随着时代的发展和技术的进步,用户不仅期望空调具有更快的制冷和制热速度,还越来越关注空调的舒适性能。
然而,为了实现更加快速地制冷和制热,难免需要进行大风量送风。但是,当风速过大的冷风或热风直吹人体时,必然会引起人体的不适。人体长期被冷风直吹还会引发空调病。
因此,如何实现空调的舒适送风成为空调行业亟待解决的技术难题。
发明内容
本发明的目的是要提供一种克服上述问题或者至少部分地解决上述问题的空调室内机。
本发明的目的是要提供一种能满足冷风上扬吹送和热风下沉吹送的空调室内机。
本发明的进一步的目的是要提升导风板的上扬导风效果和下沉导风效果。
特别地,本发明提供了一种空调室内机,其包括:
壳体,其开设有一朝向前下方的出风口;
导流板和导风板,分别可动地安装于出风口的前侧和下侧,以配合地开闭出风口;且
导流板包括导流板本体和分流部,分流部设置于导流板本体的导流面上,配置成引导流经其的送风气流逐渐远离导流板本体地流动;
导风板包括导风板本体和扬风部,扬风部设置于导风板本体的导风面上,配置成在导风板处于出风口下侧且使导风面朝上的前导风状态时,引导流经其的送风气流逐渐远离导风板本体地流动。

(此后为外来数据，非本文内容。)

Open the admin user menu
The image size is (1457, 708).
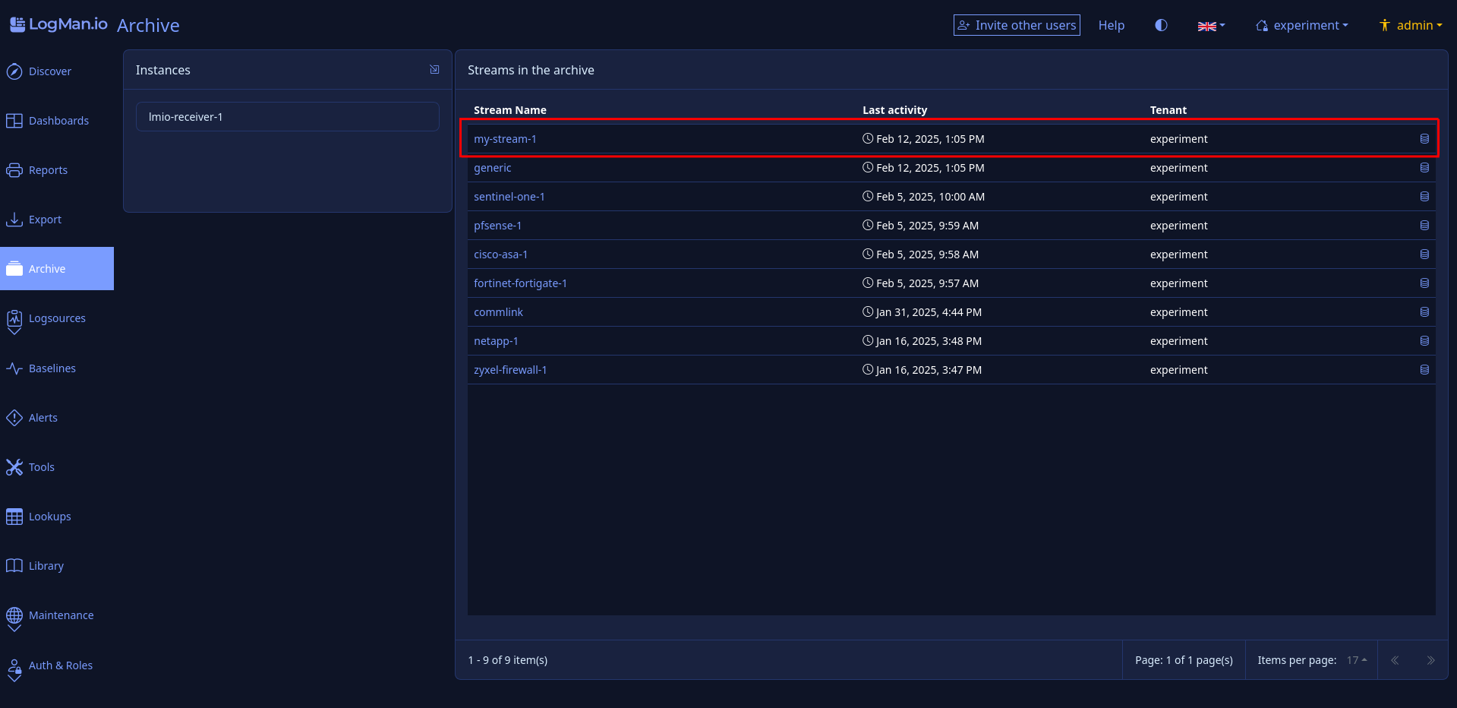click(1411, 26)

可选地,导风板可转动地安装于壳体,且转动轴位于导风面所在侧且与导风面间隔设置,以便导风板转动至处于出风口前侧且使导风面朝后的下导风状态,以将送风气流向下方引导。
可选地,导流板的上端可转动地安装于壳体且导流面朝后设置,且其转动轴位于出风口的上边缘处。
可选地,导风板处于下导风状态时,竖置在出风口上边缘正下方,且导流板位于导风板前方以避让导风板。
可选地,扬风部包括与导风面间隔设置的扬风板;设导风板本体在处于前导风状态时朝前和朝后的端部分别为第一端和第二端;在从第二端朝第一端的方向上,扬风板与导风面的间距逐渐增大。
可选地,扬风板设置在导风板本体的第一端处;且扬风板的远离第二端的端部在导风板本体上的投影落在导风面之外。
可选地,导风板本体的背离导风面的另一侧面在临近第一端的区段处形成有流线型凸起部。
可选地,分流部包括与导流面间隔设置的分流板;且设导流板本体在关闭出风口时朝上和朝下的端部分别为迎风端和出风端,在从迎风端至出风端的方向上,分流板与导流面的间距逐渐增大。
可选地,分流板在导流板本体上的投影落在导流面上。
可选地,空调室内机还包括:风道,在壳体内部连接出风口,用于将送风气流引导至出风口处;且风道的上壁包括从出风口的上边缘处向后延伸的前平板段、从前平板段后端向后延伸的弧板段、从弧板段后端向后上方延伸的后平板段、从后平板段后端先向后再向上延伸的弧形过渡段和从弧形过渡段的上边缘向前上方延伸的上平板段。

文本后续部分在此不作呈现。